Мы ее продолжили — Бог был милостив. Но когда я увидел Б.В. после больницы, трудно было в это поверить. Мы виделись с ним накануне операции (предполагалась одна), в солнечный февральский день, и сам Б.В. был какой-то солнечный, шутил, смеялся, а мои робкие попытки сбить его с мысли об операции («Живут же люди с этим, Борис Викторович, и умирают совсем не от этого...») — он довольно лихо сказал: «Ничего страшного. Это у меня одиннадцатая. Лягу на стол, захраплю, меня разрежут, выкинут в помойное ведро все ненужное, и все будет в порядке». Там, в Президиуме Академии наук, на Ленинском проспекте, получив от него последние материалы для «Пристрастия», вычитанные им, выслушав его рассказ о вчерашней лыжной пробежке («В следующий раз встану на лыжи уже через год!»), я простилась с Б.В. успокоенная — конечно, все будет в порядке с этим несокрушимым человеком.

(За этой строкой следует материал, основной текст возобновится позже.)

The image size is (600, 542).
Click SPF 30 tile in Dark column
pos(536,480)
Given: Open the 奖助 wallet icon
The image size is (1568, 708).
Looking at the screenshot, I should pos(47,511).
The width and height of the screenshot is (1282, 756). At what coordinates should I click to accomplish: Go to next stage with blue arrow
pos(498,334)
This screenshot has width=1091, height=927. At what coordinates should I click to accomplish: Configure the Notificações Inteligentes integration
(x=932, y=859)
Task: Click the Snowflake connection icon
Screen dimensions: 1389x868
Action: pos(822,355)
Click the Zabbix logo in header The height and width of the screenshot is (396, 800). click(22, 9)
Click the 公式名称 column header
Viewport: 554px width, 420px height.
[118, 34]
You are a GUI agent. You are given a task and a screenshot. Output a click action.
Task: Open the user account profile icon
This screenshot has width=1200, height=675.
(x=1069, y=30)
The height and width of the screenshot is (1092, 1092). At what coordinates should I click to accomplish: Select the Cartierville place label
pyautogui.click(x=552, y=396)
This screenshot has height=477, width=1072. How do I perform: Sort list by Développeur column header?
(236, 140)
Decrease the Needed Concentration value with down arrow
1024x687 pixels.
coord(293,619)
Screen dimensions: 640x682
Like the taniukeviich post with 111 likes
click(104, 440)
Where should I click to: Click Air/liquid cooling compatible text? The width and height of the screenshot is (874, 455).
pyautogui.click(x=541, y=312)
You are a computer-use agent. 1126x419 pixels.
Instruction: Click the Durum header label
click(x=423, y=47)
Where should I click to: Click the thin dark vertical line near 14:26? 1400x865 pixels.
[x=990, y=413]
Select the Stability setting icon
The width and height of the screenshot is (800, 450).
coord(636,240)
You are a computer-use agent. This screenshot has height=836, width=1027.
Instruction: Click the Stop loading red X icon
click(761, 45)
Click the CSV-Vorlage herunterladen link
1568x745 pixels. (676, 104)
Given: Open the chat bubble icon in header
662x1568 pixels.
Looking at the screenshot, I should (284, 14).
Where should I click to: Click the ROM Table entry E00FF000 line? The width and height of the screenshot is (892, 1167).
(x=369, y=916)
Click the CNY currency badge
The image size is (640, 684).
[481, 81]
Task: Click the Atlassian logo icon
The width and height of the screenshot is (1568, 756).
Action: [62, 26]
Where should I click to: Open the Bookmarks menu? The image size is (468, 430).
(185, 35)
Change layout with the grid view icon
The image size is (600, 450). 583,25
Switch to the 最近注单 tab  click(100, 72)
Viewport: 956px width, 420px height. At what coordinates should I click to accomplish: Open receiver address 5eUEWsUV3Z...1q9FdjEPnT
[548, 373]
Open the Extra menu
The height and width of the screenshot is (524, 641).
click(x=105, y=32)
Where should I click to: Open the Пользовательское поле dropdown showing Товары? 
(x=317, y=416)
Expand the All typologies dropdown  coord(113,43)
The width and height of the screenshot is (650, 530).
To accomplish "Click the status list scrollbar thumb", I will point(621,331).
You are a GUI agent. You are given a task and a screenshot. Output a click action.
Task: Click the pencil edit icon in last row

И вот он сидит передо мной, бледный, исхудавший до такой степени, что у меня невольно вырывается: «Мощи святого Бориса!». Но главное не худоба и синеватый оттенок кожи, главное — его глаза устремлены внутрь себя, потухли, не откликаются на шутки, а голова все время склоняется на руки каким-то до боли горестным движением, как будто ему невмочь держать ее прямо. И я — совершенно неожиданно для себя! - говорю вдруг: «А теперь мы с вами начнем новую книгу. Вы расскажете в ней о своей жизни. И о том, как умирали после двух операций».

Сквозь неимоверную усталость и безнадежность на лице Академика проступает сначала удивление, а потом и насмешка — надо мной, над собой?.. Неважно. Это отблеск не умирающего ни в каких ситуациях юмора, мальчишеское озорство вопреки всему — болезни, депрессии, судьбе, которая почти положила его на лопатки. И с этой озорной интонацией, которая уж никак сейчас не вяжется с его видом, Б.В. рассказывает о своей смерти, клинической смерти, о том, что он видел в этот момент и чувствовал, анализируя как ученый и эти переживания, и эти ощущения.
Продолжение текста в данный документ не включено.